- [TASK PROMPT] From the line containing "This screenshot has width=388, height=264." to the last line of the data, both included, transcribe each line exactly, leaving out pictures and adding nothing.

- [Collected data entries]

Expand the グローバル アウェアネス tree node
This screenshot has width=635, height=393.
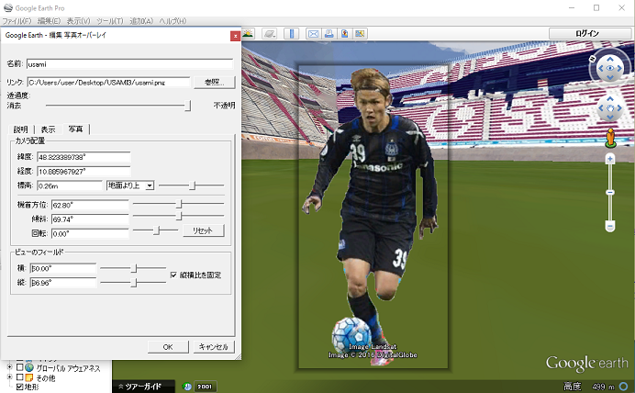coord(10,367)
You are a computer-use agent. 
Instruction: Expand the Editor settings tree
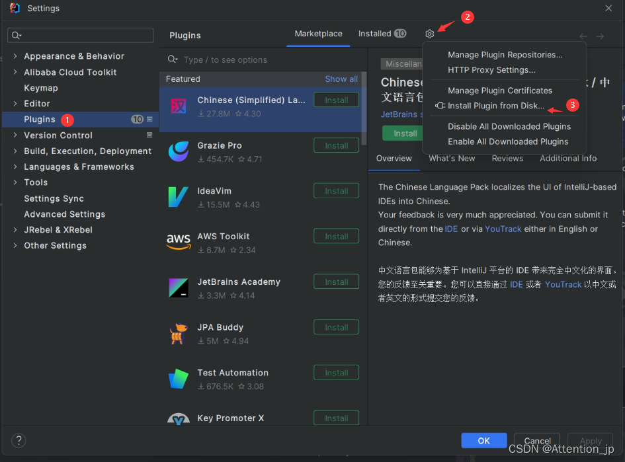15,103
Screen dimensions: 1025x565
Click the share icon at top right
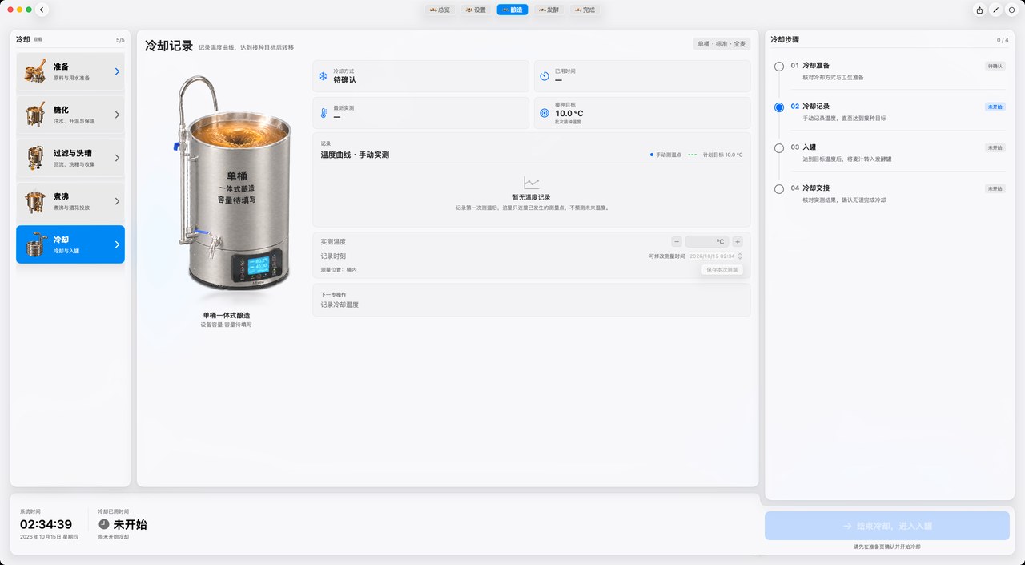pos(979,10)
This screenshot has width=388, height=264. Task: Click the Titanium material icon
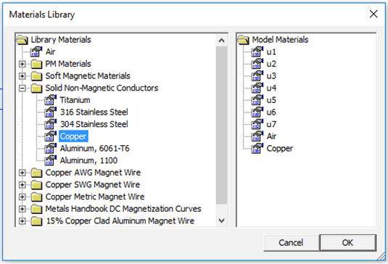[x=51, y=100]
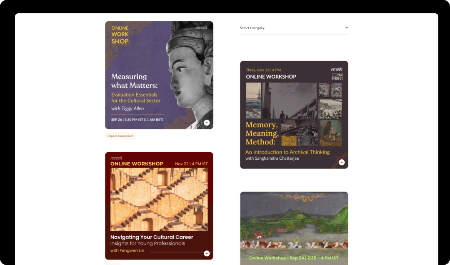Viewport: 450px width, 265px height.
Task: Open the Select Category dropdown
Action: coord(294,28)
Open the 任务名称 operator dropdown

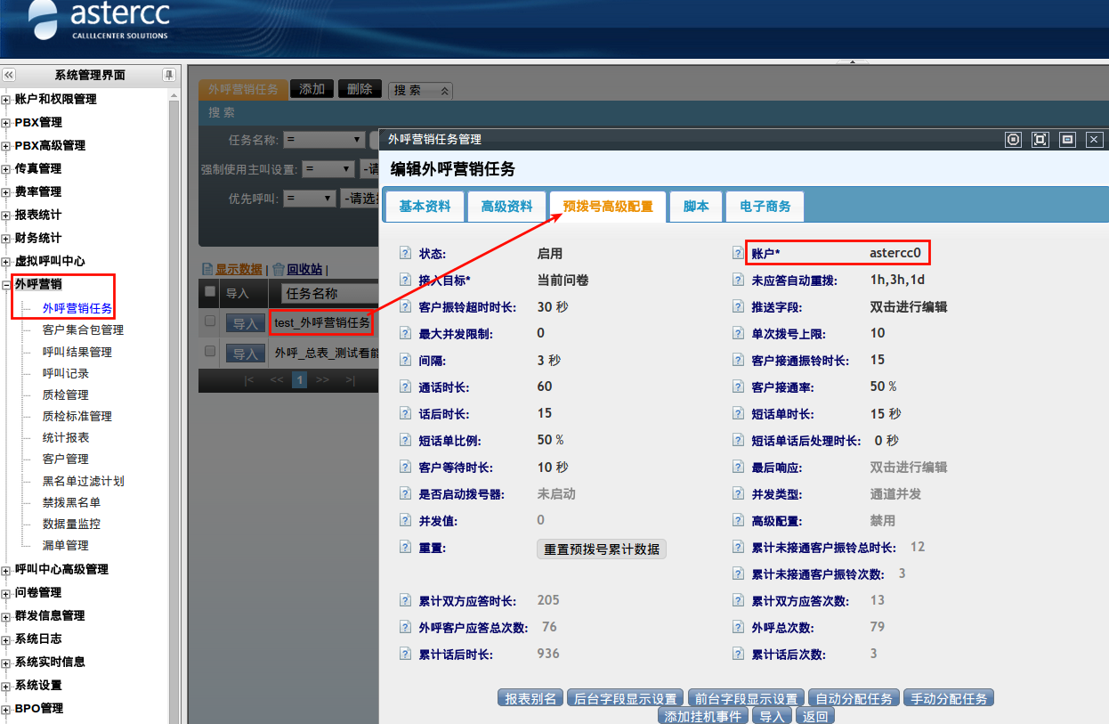(x=324, y=140)

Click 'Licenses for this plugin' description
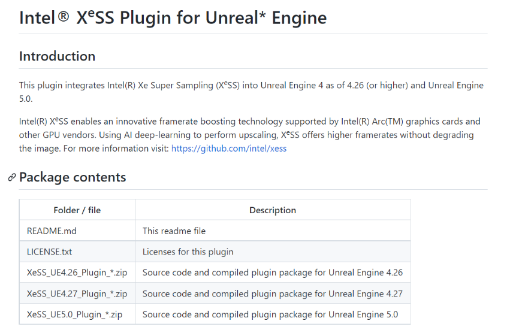188,252

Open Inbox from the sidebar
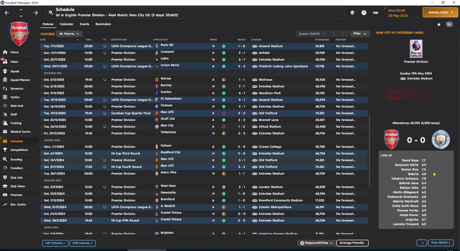(x=14, y=62)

- [RESPONSE AREA]
This screenshot has width=388, height=264. Task: Click the Titanium material icon
[x=51, y=100]
Viewport: 450px width, 265px height.
Task: Open the Select Category dropdown
Action: coord(294,28)
Open the 任务名称 operator dropdown

(x=324, y=140)

Click 'Licenses for this plugin' description
188,252

Open Inbox from the sidebar
(x=14, y=62)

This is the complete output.